We have demonstrated that WBS can serve as an early warning system for disease detection in carceral settings. Its potential to assist corrections and public health agencies with outbreak mitigation is enormous. The application needs to be thoughtful, and input from a wide range of stakeholders, including those with lived experience of incarceration, could be useful when deciding its scope. Supplemental Figure E (available as a supplement to the online version of this article at http://www.ajph.org) provides a flowchart on operationalizing WBS using lessons learned in this project. With all voices at the table planning its implementation, the new technology could change the landscape of infection control in carceral settings and other congregate environments.
ACKNOWLEDGMENTS
This work was funded by the Gates Foundation (grant INV-035562, 64986), the Walder Foundation, the Centers for Disease Control and Prevention, and a National Institute on Drug Abuse, National Institutes of Health, Rapid Acceleration of Diagnostics Underserved Populations Program cooperative agreement (U01 DA056000) with Emory University).
We extend our thanks to all participating jails’ sheriff’s offices and collaborating institutions.
CONFLICTS OF INTEREST
A. J. Wurcel has received funding from the Massachusetts Sheriff Association. C. J. Zawitz has received funding from serving on Gilead Sciences Speaker’s Bureau. M. J. Akiyama reports grants from NIDA, NIH (K99/R00 DA043011; DP2 DA053730), the National Institute on Minority Health and Health Disparities (R01 MD016744), the National Institute of Allergy and Infectious Diseases (P30 AI124414), and investigator-initiated funding paid to his institution from Gilead Sciences and Abbvie.

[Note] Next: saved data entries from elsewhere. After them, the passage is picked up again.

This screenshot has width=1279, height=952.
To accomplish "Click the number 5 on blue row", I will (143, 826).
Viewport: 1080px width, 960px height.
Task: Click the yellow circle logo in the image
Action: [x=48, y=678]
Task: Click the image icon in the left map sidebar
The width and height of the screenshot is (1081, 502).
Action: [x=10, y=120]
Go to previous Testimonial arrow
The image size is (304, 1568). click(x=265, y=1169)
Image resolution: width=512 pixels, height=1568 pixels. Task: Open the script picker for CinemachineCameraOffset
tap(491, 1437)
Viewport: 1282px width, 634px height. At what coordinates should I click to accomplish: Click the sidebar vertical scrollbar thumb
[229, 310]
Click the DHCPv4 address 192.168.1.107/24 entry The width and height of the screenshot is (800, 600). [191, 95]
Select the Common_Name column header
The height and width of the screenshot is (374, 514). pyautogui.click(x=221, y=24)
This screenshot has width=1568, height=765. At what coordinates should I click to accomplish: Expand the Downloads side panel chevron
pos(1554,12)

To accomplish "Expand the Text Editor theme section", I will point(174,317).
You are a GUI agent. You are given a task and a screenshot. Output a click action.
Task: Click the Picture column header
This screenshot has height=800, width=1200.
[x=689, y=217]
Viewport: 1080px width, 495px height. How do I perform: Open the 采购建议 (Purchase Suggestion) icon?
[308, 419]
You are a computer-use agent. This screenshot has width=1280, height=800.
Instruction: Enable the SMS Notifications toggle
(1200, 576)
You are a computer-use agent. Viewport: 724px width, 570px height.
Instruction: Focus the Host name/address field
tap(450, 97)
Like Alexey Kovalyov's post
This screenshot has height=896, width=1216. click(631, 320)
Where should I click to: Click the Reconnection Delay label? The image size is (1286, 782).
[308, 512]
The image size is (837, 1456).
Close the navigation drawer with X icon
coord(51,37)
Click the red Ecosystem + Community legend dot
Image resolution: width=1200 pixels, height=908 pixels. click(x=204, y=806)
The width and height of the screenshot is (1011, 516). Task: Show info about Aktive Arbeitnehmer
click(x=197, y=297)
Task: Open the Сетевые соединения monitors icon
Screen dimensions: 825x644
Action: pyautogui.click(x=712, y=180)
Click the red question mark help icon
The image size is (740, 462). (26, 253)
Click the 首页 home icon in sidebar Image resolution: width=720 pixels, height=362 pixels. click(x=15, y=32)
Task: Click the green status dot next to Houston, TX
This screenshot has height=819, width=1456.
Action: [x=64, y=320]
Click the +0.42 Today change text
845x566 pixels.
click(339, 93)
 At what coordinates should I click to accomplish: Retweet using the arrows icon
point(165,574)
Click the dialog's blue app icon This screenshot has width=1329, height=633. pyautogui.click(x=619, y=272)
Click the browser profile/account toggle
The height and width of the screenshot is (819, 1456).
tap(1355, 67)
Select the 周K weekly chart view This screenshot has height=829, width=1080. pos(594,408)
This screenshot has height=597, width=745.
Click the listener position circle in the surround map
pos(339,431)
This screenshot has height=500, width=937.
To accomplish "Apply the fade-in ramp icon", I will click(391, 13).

A. C. Spaulding has received in the past 3 years funding through her university from Health Resource Services Administration and Health Through Walls, and internal funding from Emory University. She has personally received consulting fees from the Medical Association of Georgia and funding for travel from the Infectious Disease Society of America.
HUMAN PARTICIPANT PROTECTION
The study described in this article did not constitute human participant research according to criteria followed by the Emory University institutional review board.